:: 提示された文章 ::
--------

1. 就活塾とは?
就活塾とは、有名企業への内定獲得を目的に、就活生を対象に有料で、自己分析、自己PR、ガクチカ、ES、面接、GD等の指導をする組織である。
外銀や戦コンを対象に、学生に対して指導をする団体に、選抜コミュニティと呼ばれるものもあり、YC塾とか外資就活アカデミア等が知られている。ただ、選抜コミュニティは無料であることが多く、営利を目的とした就活塾とは別のカテゴリーと考えられる。
<選抜コミュニティの草分け、YC塾の紹介記事>
https://career21.jp/2019-12-04-150154/
また、就活塾は選抜コミュニティの様に外銀、戦コンといったハイスぺ学生のみを対象とするわけではなく、大手金融、大手メーカーから一般的な大企業までを対象に、様々な学生を対象にしている。
就活塾は教室を持たないオンライン指導中心の小規模な個人経営のところも多く、ネット検索すればわかる通り、非常に多くの業者が存在している。
2. そもそも就活塾は必要か?
①学生から就活をネタにお金を取るのは胡散臭くないか?
正直、私は当初は就活塾は胡散臭いと思っていて、あまり良い印象はなかった。何故なら、お金が無い学生から、就活をネタに安くない金額(金額はいろいろあるようだが、15万円位が平均的な金額だそうだ)を取るのは疑問だったからだ。

--------

:: 項目の一覧 ::
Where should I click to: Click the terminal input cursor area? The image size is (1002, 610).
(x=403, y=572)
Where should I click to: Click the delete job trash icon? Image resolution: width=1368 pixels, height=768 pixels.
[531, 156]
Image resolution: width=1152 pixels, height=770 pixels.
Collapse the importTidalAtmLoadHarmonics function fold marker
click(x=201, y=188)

--------

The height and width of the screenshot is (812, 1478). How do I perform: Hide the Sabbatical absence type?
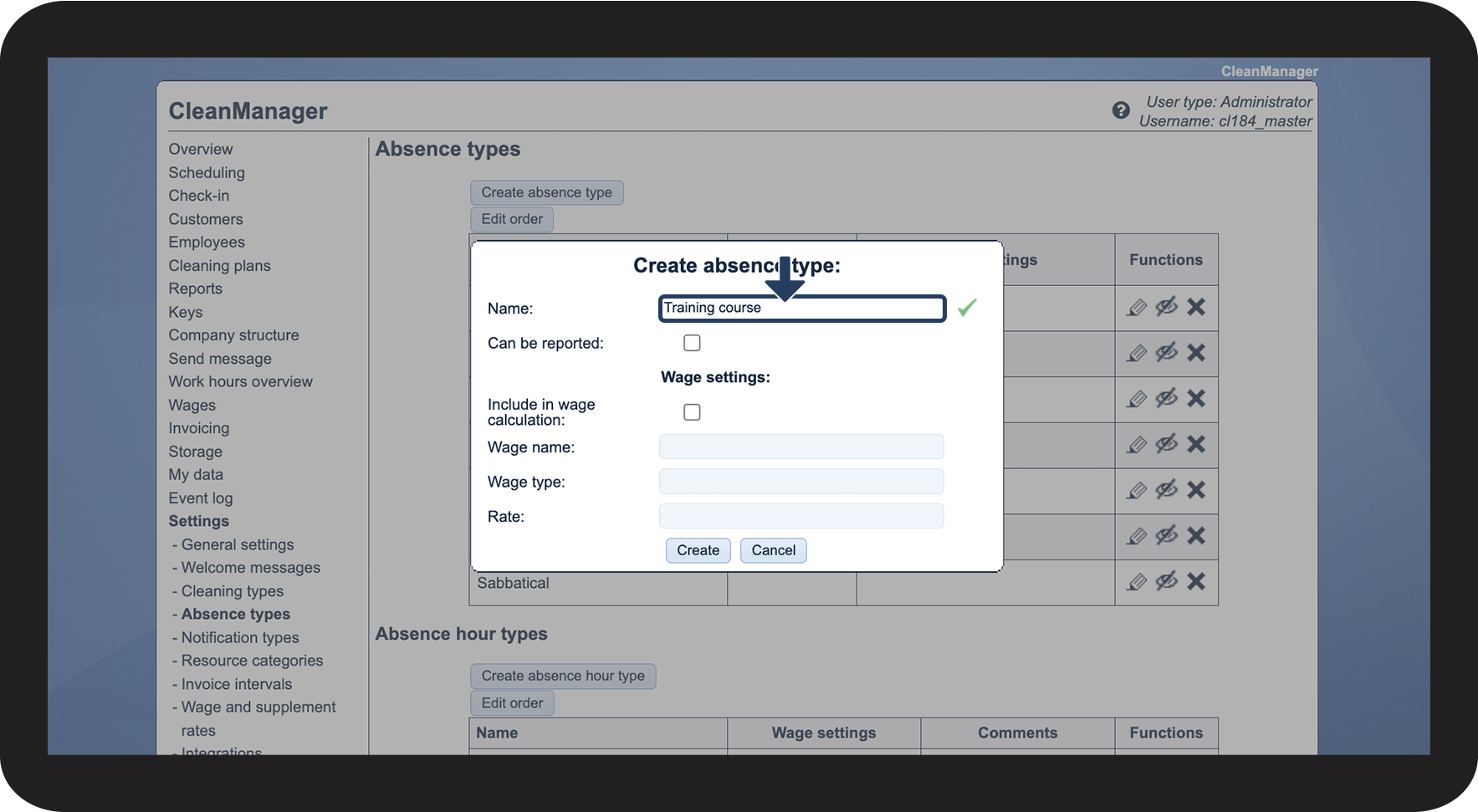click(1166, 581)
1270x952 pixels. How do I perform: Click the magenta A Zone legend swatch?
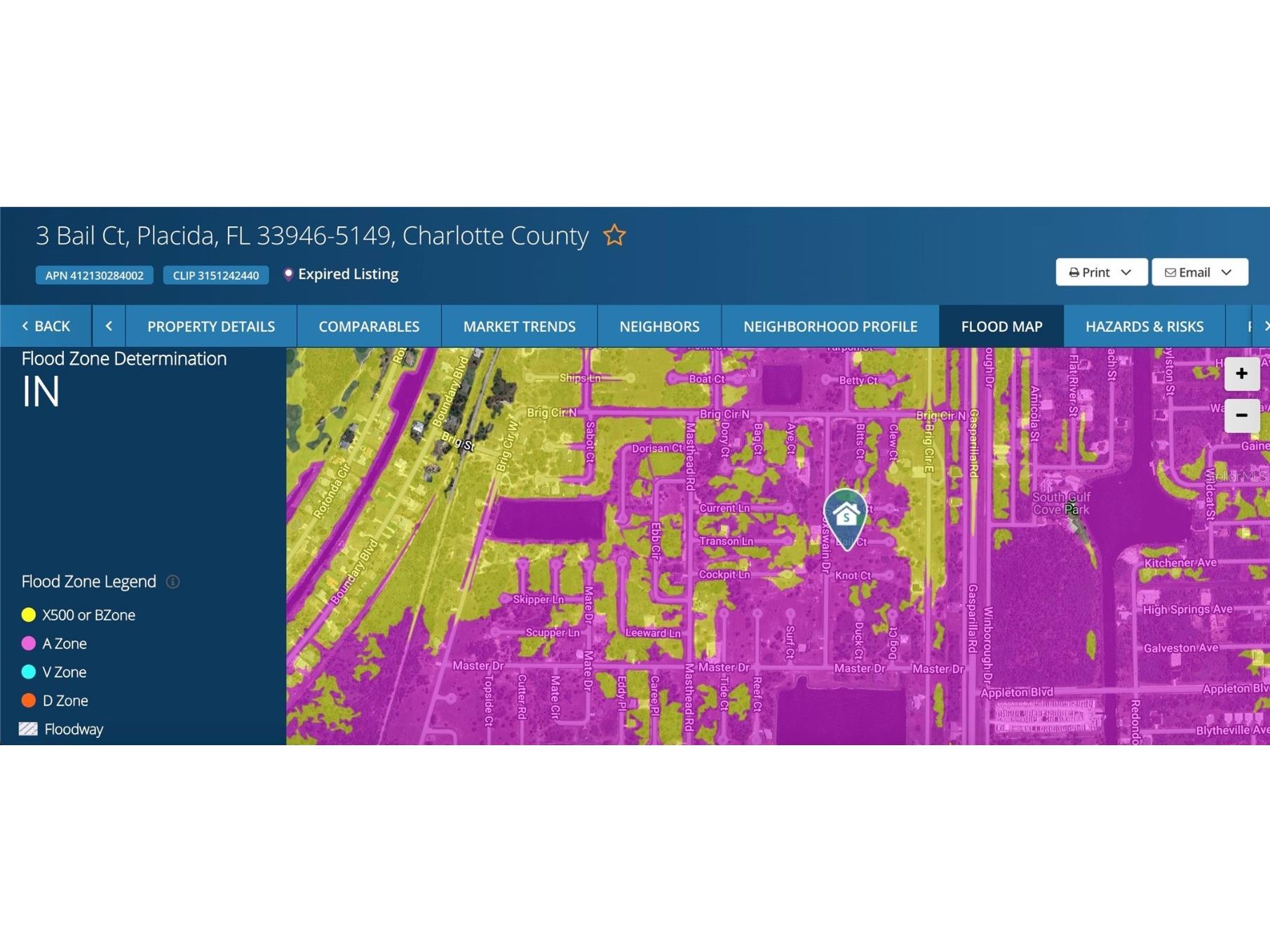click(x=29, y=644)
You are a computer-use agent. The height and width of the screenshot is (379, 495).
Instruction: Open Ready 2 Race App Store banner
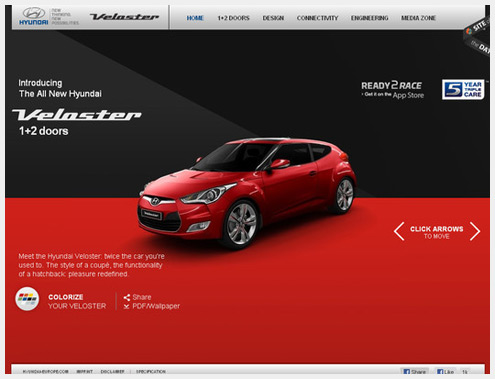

--------

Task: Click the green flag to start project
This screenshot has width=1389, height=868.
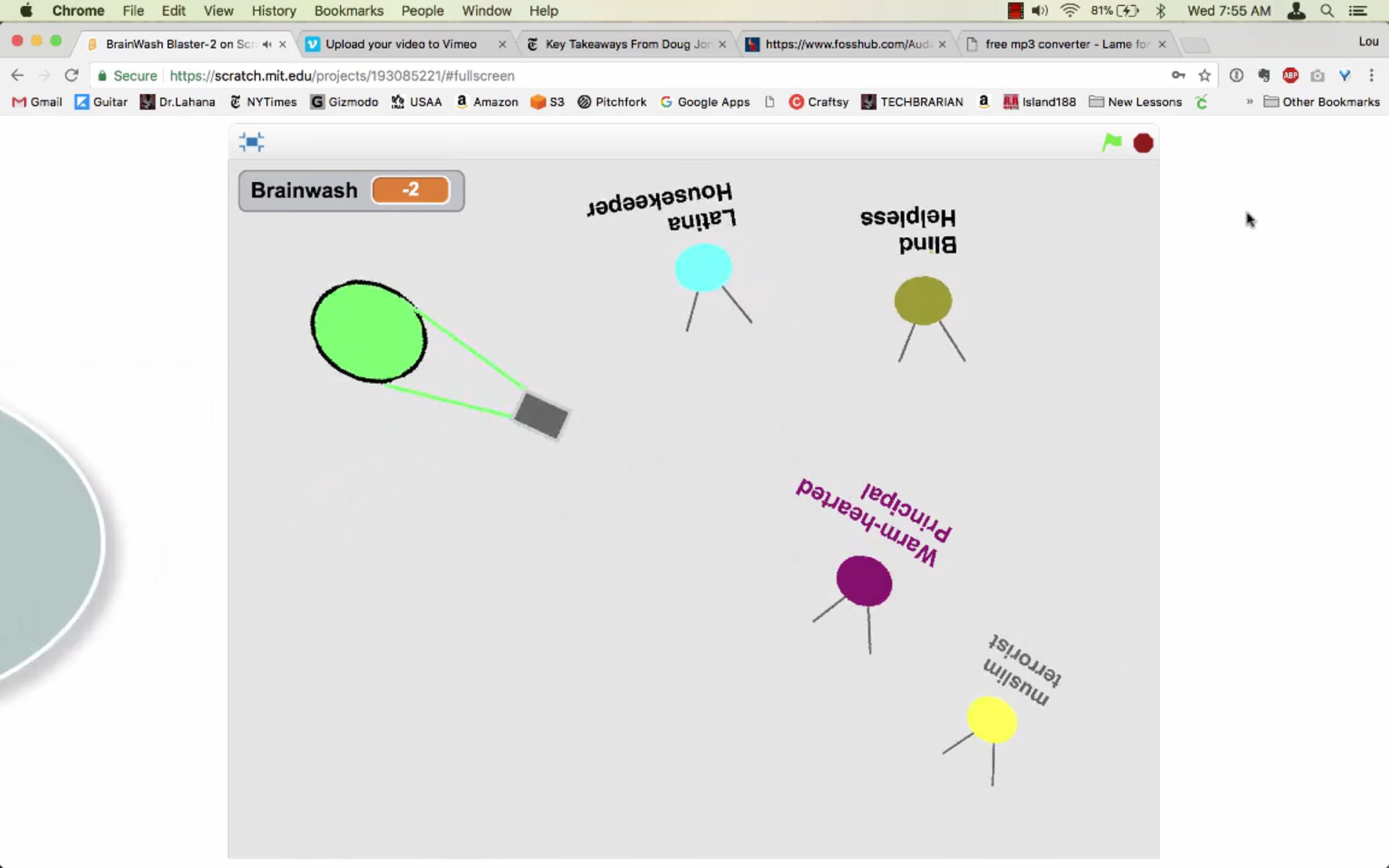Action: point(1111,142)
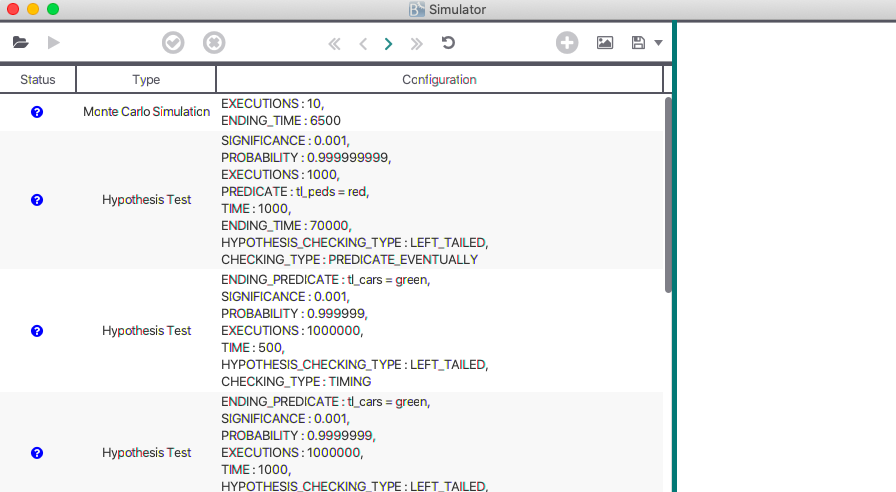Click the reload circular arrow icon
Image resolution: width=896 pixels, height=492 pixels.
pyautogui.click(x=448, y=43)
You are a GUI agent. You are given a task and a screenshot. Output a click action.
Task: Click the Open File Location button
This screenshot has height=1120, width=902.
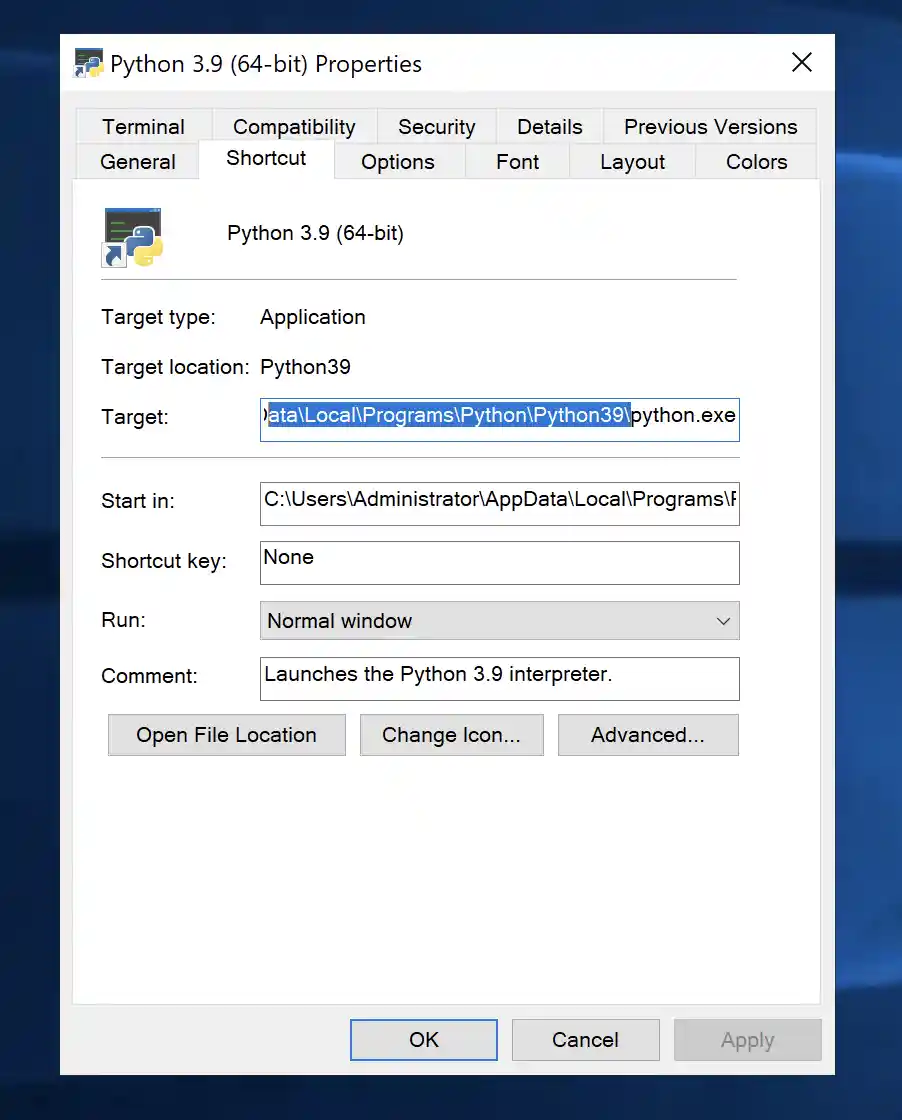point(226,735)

--------

:: 課題の指示 ::
上にある就活塾についての文章を、最後の文の続きから引き取って書き進めること。

:: 解答の例 ::
②それでも、就活塾が必要な理由
今の就活は、昔と違って、対策をしなければならないことが多い。ESを提出し、面接では志望動機、ガクチカ、自己PR等が問われ、また、中途採用では有り得ない、ジョブやGDといった集団競技まである。学歴、体育会やゼミのコネ、語学力や資格、ビジネス経験といったスペック、面接でのフィット感だけでは採用してもらえなくなっている。
このため、非常に多くのテクニカルな対応が必要なのだが、こういったことを教えてくれる先輩や若手OB/OGが身近にいるとは限らない。また、難関企業を志望する場合には、そもそも自分の大学のOB/OGがほとんどいないケースもある。
また、ESや面接対策のためには、その前提として、自己分析をして志望企業を選定し、そのためのガクチカを揃えるといった作業も求められ、指導してくれる先輩やOB/OGがいたとしても、長期間に亘り、1から10まで指導してもらうことは期待できないだろう。
そうなると、自己分析からES/面接対策まで一気通貫でサポートをしてくれる就活塾が有用になって来る。
③特に、外銀、戦コン、商社の様な難関企業内定のためには必要か?
日本の場合、残念ながら、GAFAのような好待遇の巨大企業が生まれておらず、外銀、戦コン、商社といったところにハイスぺ学生の人気が集中している。
外銀の場合は、企業財務や投資理論に関する知識等が面接やジョブで問われ、戦コンではケース面接やフェルミ推定の知識が求められたりする。商社の場合は、お決まりの、「何故商社」、「何故当社」、「何やりたい」、「何故あなたを採用する」といったことが問われ、一貫性を持って説得力のある回答が求められる。
ハイスぺ学生間の高いレベルでの競争となるので、これらの業界の経験者達に就活塾で直接指導をしてもらえれば、有利になるだろう。
外銀や戦コンの場合、選抜コミュニティに加入すれば良いのだが、少人数しか採用しないので入会することは容易ではない。それでも、外銀や戦コンに入りたい場合には、就活塾を頼らざるを得ないということになる。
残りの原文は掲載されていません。